The corporate ladder has been the prevailing model for how companies manage their work and their people since the beginning of the industrial revolution a century ago. The ladder represents an inflexible view in which prestige, rewards, access to information, influence, power, etc. are tied to the rung one occupies. The problem is, the authors argue, we no longer live in the industrial age.
The pace of change is faster. Work is increasingly virtual, collaborative, and dispersed. Organizations are flatter. Companies are much easier to see into. Careers zig and zag. Work is done wherever, whenever. And information flows in all directions. The result? The ladder model — along with the outdated norms and expectations that defined it — is collapsing.
In their best-selling book, The Corporate Lattice, author Cathleen Benko and co-author Molly Anderson define the emerging Corporate LatticeTM model and argue convincingly that a lattice is better suited for today’s global business environment. They describe the shift across three dimensions:
- How careers are built: From straight up to zigzag. Rather than a series of linear career paths, lattice organizations offer customized options for growth and elopment. Lattice ways to build careers attract and engage the best talent and create versatile employees well suited to respond to change.
- How work gets done: From where you go to what you do.
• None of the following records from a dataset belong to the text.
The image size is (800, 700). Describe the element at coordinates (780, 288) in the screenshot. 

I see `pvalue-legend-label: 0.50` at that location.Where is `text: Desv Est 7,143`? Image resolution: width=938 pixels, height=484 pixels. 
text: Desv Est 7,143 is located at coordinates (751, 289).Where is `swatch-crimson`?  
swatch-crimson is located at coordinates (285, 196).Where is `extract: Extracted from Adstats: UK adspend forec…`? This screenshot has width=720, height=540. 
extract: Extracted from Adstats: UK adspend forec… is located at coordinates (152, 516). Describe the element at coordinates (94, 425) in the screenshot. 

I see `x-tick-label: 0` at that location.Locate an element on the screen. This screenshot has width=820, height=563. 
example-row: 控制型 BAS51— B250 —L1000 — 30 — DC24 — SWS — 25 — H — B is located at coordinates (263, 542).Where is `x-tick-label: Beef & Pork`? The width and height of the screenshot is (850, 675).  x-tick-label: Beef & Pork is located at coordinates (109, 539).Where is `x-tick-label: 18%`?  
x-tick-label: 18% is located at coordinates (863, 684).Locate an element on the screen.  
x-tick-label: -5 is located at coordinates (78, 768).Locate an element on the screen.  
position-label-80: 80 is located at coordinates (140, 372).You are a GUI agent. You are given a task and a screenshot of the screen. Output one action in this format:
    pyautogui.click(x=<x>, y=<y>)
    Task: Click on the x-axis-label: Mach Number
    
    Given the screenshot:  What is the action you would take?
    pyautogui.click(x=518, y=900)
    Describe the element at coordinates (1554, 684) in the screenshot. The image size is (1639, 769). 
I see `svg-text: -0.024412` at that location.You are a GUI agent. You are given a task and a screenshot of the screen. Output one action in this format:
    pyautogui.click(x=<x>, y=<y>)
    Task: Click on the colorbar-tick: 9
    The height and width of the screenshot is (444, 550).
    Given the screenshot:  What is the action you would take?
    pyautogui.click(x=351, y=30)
Rather than expecting people to sit at their desks clocking face time from 9 to 5, lattice organizations offer options for when, where, and how people do their work. Lattice ways to work increase productivity and retention while increasing strategic flexibility in business operations.
- How participation is fostered: From top-down to all-in. Instead of directed, top-down communications, lattice organizations nurture transparent cultures, providing multiple ways for people to share ideas, learn, and team. Lattice ways to participate tap the power of an inclusive workplace to drive innovation, growth, and agility.
Offering much more than theory, the authors illustrate the lattice model using rich, in-depth case studies of exemplars including Cisco, Deloitte LLP, and Thomson Reuters. They also explore the changing role each individual plays in directing his or her own lattice journey.